▶ [Excerpted records]:
☆ ☆ ☆

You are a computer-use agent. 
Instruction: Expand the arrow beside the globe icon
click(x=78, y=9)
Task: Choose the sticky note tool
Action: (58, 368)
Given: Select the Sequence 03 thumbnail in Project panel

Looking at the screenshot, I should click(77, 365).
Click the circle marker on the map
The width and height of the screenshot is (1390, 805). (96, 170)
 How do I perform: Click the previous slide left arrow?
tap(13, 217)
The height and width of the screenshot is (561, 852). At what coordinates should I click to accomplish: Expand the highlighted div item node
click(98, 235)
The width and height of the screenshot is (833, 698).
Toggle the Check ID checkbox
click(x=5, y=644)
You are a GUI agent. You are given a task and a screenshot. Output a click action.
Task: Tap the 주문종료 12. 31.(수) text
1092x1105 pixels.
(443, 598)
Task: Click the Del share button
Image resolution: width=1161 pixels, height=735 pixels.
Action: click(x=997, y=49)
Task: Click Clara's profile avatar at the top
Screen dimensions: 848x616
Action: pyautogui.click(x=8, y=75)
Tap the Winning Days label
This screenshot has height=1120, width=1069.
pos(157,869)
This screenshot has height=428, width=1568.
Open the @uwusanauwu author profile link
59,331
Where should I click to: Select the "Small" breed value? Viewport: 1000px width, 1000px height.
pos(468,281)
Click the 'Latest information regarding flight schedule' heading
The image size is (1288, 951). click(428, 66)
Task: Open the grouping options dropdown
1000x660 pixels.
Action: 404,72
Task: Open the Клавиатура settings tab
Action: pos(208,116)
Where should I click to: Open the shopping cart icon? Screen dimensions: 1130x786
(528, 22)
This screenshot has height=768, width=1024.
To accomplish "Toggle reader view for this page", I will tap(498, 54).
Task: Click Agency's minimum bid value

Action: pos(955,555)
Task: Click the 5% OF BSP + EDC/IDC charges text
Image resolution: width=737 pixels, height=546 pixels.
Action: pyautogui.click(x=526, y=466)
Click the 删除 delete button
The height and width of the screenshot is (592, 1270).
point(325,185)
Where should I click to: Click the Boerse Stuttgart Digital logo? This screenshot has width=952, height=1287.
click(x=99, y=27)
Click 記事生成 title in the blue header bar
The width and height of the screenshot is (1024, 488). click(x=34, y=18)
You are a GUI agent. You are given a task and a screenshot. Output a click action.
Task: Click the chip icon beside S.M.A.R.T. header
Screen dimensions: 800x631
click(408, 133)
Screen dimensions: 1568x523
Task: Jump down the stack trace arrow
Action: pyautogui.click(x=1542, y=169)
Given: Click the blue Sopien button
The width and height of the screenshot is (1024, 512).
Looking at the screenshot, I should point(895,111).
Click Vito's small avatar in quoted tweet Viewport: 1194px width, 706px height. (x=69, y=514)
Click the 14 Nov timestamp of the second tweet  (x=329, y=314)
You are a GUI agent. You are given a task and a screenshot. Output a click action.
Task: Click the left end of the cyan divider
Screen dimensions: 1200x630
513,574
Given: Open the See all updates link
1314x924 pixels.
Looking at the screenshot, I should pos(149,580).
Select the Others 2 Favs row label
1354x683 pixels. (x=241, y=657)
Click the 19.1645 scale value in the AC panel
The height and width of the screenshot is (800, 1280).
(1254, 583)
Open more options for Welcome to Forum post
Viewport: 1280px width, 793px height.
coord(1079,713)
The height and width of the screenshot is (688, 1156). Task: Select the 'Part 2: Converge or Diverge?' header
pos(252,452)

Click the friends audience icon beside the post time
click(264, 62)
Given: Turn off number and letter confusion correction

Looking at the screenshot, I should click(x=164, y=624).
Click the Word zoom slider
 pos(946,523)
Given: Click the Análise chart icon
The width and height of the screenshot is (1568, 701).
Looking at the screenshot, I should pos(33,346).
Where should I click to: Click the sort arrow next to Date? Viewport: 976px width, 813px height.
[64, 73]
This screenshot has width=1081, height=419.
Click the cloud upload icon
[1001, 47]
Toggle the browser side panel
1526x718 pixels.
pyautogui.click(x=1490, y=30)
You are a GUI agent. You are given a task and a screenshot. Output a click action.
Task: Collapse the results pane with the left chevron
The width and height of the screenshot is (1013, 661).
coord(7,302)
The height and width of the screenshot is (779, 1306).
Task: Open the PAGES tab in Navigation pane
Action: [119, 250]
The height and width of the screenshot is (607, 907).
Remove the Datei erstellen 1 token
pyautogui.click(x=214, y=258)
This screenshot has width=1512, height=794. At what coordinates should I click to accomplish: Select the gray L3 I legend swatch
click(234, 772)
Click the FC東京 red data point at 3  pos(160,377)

☆ ☆ ☆

▶ [Work to be completed]:
Transcribe every entry, keeping each line exactly as it reads.

▶ [Task answer]:
You are a computer-use agent. 
Instruction: Expand the arrow beside the globe icon
click(x=78, y=9)
Task: Choose the sticky note tool
Action: (58, 368)
Given: Select the Sequence 03 thumbnail in Project panel

Looking at the screenshot, I should click(77, 365).
Click the circle marker on the map
The width and height of the screenshot is (1390, 805). (96, 170)
 How do I perform: Click the previous slide left arrow?
tap(13, 217)
The height and width of the screenshot is (561, 852). At what coordinates should I click to accomplish: Expand the highlighted div item node
click(98, 235)
The width and height of the screenshot is (833, 698).
Toggle the Check ID checkbox
click(x=5, y=644)
You are a GUI agent. You are given a task and a screenshot. Output a click action.
Task: Tap the 주문종료 12. 31.(수) text
1092x1105 pixels.
(443, 598)
Task: Click the Del share button
Image resolution: width=1161 pixels, height=735 pixels.
Action: click(x=997, y=49)
Task: Click Clara's profile avatar at the top
Screen dimensions: 848x616
Action: pyautogui.click(x=8, y=75)
Tap the Winning Days label
This screenshot has height=1120, width=1069.
pos(157,869)
This screenshot has height=428, width=1568.
Open the @uwusanauwu author profile link
59,331
Where should I click to: Select the "Small" breed value? Viewport: 1000px width, 1000px height.
pos(468,281)
Click the 'Latest information regarding flight schedule' heading
The image size is (1288, 951). click(428, 66)
Task: Open the grouping options dropdown
1000x660 pixels.
Action: 404,72
Task: Open the Клавиатура settings tab
Action: pos(208,116)
Where should I click to: Open the shopping cart icon? Screen dimensions: 1130x786
(528, 22)
This screenshot has height=768, width=1024.
To accomplish "Toggle reader view for this page", I will tap(498, 54).
Task: Click Agency's minimum bid value

Action: pos(955,555)
Task: Click the 5% OF BSP + EDC/IDC charges text
Image resolution: width=737 pixels, height=546 pixels.
Action: pyautogui.click(x=526, y=466)
Click the 删除 delete button
The height and width of the screenshot is (592, 1270).
point(325,185)
Where should I click to: Click the Boerse Stuttgart Digital logo? This screenshot has width=952, height=1287.
click(x=99, y=27)
Click 記事生成 title in the blue header bar
The width and height of the screenshot is (1024, 488). click(x=34, y=18)
You are a GUI agent. You are given a task and a screenshot. Output a click action.
Task: Click the chip icon beside S.M.A.R.T. header
Screen dimensions: 800x631
click(408, 133)
Screen dimensions: 1568x523
Task: Jump down the stack trace arrow
Action: pyautogui.click(x=1542, y=169)
Given: Click the blue Sopien button
The width and height of the screenshot is (1024, 512).
Looking at the screenshot, I should point(895,111).
Click Vito's small avatar in quoted tweet Viewport: 1194px width, 706px height. (x=69, y=514)
Click the 14 Nov timestamp of the second tweet  (x=329, y=314)
You are a GUI agent. You are given a task and a screenshot. Output a click action.
Task: Click the left end of the cyan divider
Screen dimensions: 1200x630
513,574
Given: Open the See all updates link
1314x924 pixels.
Looking at the screenshot, I should pos(149,580).
Select the Others 2 Favs row label
1354x683 pixels. (x=241, y=657)
Click the 19.1645 scale value in the AC panel
The height and width of the screenshot is (800, 1280).
(1254, 583)
Open more options for Welcome to Forum post
Viewport: 1280px width, 793px height.
coord(1079,713)
The height and width of the screenshot is (688, 1156). Task: Select the 'Part 2: Converge or Diverge?' header
pos(252,452)

Click the friends audience icon beside the post time
click(264, 62)
Given: Turn off number and letter confusion correction

Looking at the screenshot, I should click(x=164, y=624).
Click the Word zoom slider
 pos(946,523)
Given: Click the Análise chart icon
The width and height of the screenshot is (1568, 701).
Looking at the screenshot, I should pos(33,346).
Where should I click to: Click the sort arrow next to Date? Viewport: 976px width, 813px height.
[64, 73]
This screenshot has width=1081, height=419.
Click the cloud upload icon
[1001, 47]
Toggle the browser side panel
1526x718 pixels.
pyautogui.click(x=1490, y=30)
You are a GUI agent. You are given a task and a screenshot. Output a click action.
Task: Collapse the results pane with the left chevron
The width and height of the screenshot is (1013, 661).
coord(7,302)
The height and width of the screenshot is (779, 1306).
Task: Open the PAGES tab in Navigation pane
Action: [119, 250]
The height and width of the screenshot is (607, 907).
Remove the Datei erstellen 1 token
pyautogui.click(x=214, y=258)
This screenshot has width=1512, height=794. At what coordinates should I click to accomplish: Select the gray L3 I legend swatch
click(234, 772)
Click the FC東京 red data point at 3  pos(160,377)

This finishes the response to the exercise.